Yes, we chatted about that in IRC. You told me the test to add to the
RR is for it to work reliably, and speedily. I'll be adding some
minimal speed tests to my script. It's downloading things for other
tests anyway, I can time them and log them.

> >> ==== faulty mirrors: ====
> >>
> >> pkgmaster.devuan.org (https)
> >
> > All tests passed, including HTTPS.
>
> Given this is the reference server, it was possibly a network
> hiccup. As mentioned, the email is based on taking a picture of
> current state and therefore these things can happen.

Yep, I often get different results in different test runs, and then have
to figure out if the different result is coz I had just broken
something, or there's a new hiccup elsewhere I just detected. Testing
this sort of thing keeps you on your toes. B-)

> >> mirror.4isp.it (DNS-RR)
> >
> > The official mirror list says "temporarily-offline", so my
> > mirror
> > checker doesn't bother to check it. I should probably add an
> > option to
> > check it anyway, so the admin of this mirror knows what works
> > and what
> > doesn't.
>
> It was removed of the RR because it was being problematic; we
> never got an answer so I just changed the state to "offline".

That's an argument for "test it anyway". If it starts showing
consistently good results, we could change it back to "Active: yes".
Though feedback to "Are you having problems" questions is also good.

> >> dist-mirror.fem.tu-ilmenau.de/devuan (http)
> >> dist-mirror.fem.tu-ilmenau.de/devuan (https)
> >
> > This mirror has some issues due to it automatically redirecting
> > HTTP to
> > HTTPS. I spent most of the day trying to sort this out, not
> > sure
> > exactly where the problem was. Likely it shouldn't be doing
> > that, since
> > not everyone has apt-transport-https installed. If you don't
> > have that
> > installed and you use this mirror, things will probably break.
> > It
> > should work fine if you actually use HTTPS with
> > apt-transport-https.
> > I'd give this one a WARNING instead of an ERROR, but it's
> > debatable
> > that maybe this should be flagged as an ERROR.
>
> apt-transport-https comes by default on buster/beowulf, so I'd
> expect this to be more common over time (also given the history of
> apt issues that have proven that there is some value in HTTPS for
> these things as well).

This is the one that was causing the loop during testing. The mirror
would redirect HTTP to HTTPS, LuaSocket would silently convert HTTPS
requests to HTTP, then the mirror would redirect the HTTP to HTTPS, and
around we go again. Now I'm using LuaSec for HTTPS, that loop doesn't
happen.

> Redirection to HTTPS is only a *problem* if the used hostname is
> deb.devuan.org, otherwise the user is free to pick a different
> mirror that does plain HTTP.

OK, so this would be ERROR if we are checking deb.devuan.org, but a
WARNING otherwise. I already have other WARNINGS, they are things that
would be nice if they didn't happen, but not show stoppers. So if the
HTTP only using user is having problems, they check the mirror status
web page, see the "WARNING: redirects HTTP to HTTPS", and knows to
switch mirrors.

> >> devuan.bio.lmu.de (DNS-RR)
> >
> > The official mirror list says "Active: not yet", so my mirror
> > checker doesn't bother to check it.
>
> That should be 'Active: yes'. It is part of the RR. Fixed.

Thanks.

> > I'll keep working on my script. It may replace the script that
> > generates this email, and the similar web page one day.
>
> Thank you for this, looking forward to seeing how it evolves, I
> hope these changes / comments were useful.

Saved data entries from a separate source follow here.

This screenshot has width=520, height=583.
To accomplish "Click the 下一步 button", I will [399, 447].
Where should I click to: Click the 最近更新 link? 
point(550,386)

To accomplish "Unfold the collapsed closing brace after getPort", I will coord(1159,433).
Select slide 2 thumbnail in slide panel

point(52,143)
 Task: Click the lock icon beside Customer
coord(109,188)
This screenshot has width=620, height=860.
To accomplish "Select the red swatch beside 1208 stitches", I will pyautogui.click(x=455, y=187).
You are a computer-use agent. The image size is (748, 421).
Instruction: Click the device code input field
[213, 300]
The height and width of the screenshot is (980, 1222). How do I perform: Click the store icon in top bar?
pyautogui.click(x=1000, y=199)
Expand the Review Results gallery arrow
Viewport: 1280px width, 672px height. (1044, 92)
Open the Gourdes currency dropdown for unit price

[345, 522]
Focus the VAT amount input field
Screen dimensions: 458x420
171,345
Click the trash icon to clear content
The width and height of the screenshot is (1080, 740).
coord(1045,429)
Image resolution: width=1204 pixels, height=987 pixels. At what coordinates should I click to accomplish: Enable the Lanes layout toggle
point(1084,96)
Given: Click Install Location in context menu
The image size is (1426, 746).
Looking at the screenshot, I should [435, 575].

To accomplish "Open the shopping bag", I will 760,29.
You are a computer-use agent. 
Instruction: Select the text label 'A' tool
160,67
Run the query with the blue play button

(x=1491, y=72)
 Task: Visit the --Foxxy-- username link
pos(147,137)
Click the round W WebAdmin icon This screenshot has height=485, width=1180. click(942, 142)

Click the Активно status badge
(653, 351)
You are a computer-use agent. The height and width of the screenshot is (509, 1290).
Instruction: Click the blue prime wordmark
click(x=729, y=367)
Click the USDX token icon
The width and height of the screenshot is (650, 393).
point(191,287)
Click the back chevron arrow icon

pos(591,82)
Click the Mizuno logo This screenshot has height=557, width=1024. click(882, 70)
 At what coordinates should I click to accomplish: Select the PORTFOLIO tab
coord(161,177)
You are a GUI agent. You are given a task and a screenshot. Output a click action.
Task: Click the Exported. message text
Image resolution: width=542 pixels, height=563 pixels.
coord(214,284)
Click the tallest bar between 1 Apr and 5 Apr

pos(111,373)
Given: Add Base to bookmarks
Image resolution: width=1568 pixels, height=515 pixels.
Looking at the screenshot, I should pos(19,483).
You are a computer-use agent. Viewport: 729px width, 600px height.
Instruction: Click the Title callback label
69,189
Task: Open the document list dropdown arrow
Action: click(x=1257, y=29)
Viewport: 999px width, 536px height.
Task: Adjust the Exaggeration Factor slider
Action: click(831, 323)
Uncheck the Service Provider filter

Next on my TODO is to write proper documentation, which will include a
high level theory of operation, so you can check I'm doing the correct
things. And will likely include a little reorganisation of the script
internals to make things a bit more obvious.

--
A big old stinking pile of genius that no one wants
coz there are too many silver coated monkeys in the world.